2. Group posts operating obligations (reg positions. X dept.)
3. Gather operational positions into manageable and related units.
4. Clarify job requirements.
5. Select and place individuals in the right job.
6. Use and agree the appropriate authority for each member of the Admin ..
7. Provide personal facilities and other resources.
8. Adjusting the organization in the light of monitoring results.


To physically perform activities resulting from the steps of planning and organization, the
manager needs to take steps to initiate and continue the actions required to implement the
group's task. Some common measures used by the manager to put the group in action are
directing, developing managers, instruct, assist members as well as their work improved
by their own creativity and compensation for this is called execution.

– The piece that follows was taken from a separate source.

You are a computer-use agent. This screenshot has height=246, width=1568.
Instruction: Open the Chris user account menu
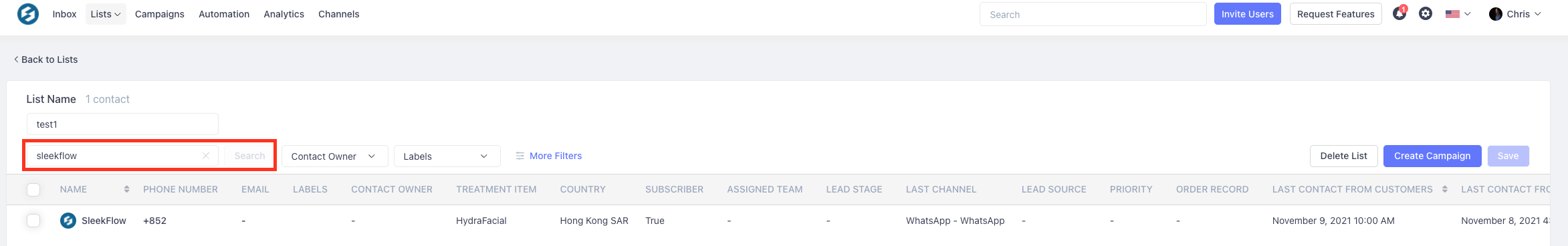(1515, 14)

1. Putting into practice the philosophy of participation by all those affected by the
2. Drive and challenge others to do their best.
3. Motivate members.
4. Communicate effectively.
5. Develop members to realize their potential.
6. Recognition and reward with good pay for a job well done.
7. Meeting the needs of employees through efforts at work.
8. Review of the implementation efforts in the light of monitoring results.

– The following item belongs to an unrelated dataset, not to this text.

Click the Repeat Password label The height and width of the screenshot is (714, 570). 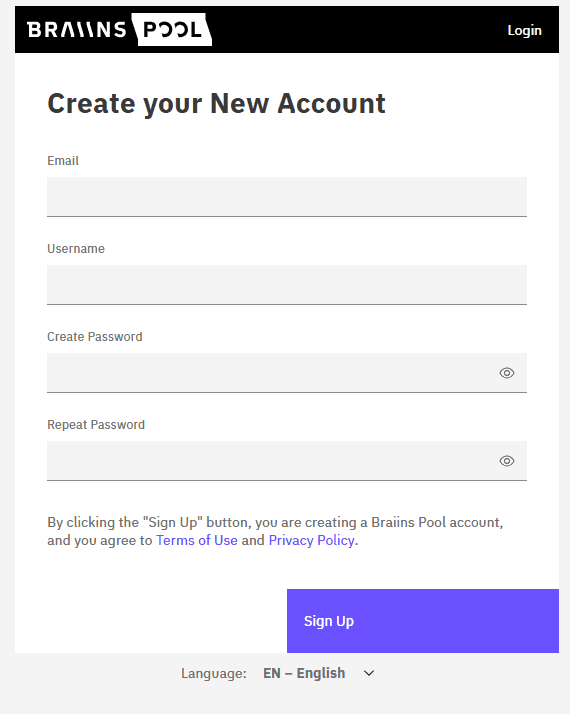pos(96,424)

Managers have always found it convenient to check and monitor what is being done to
ensure that the work of others is progressing satisfactorily toward the predetermined
target. Establishing a good plan, distribute the component activities required for that plan
and the successful execution of each member does not ensure that the company be
successful. Discrepancies, misinterpretations and unexpected obstacles may occur and
should be reported promptly to the manager that corrective action is taken.


 Compare the results with the general plans.
 Evaluate results against performance standards.
 Devise effective means to measure operations.
 Communicating means which are measured.
 Transferring such detailed data showing comparisons and variations.
 Suggest corrective actions when necessary.
 Inform members responsible for the interpretations.
 Adjust control in light of monitoring results.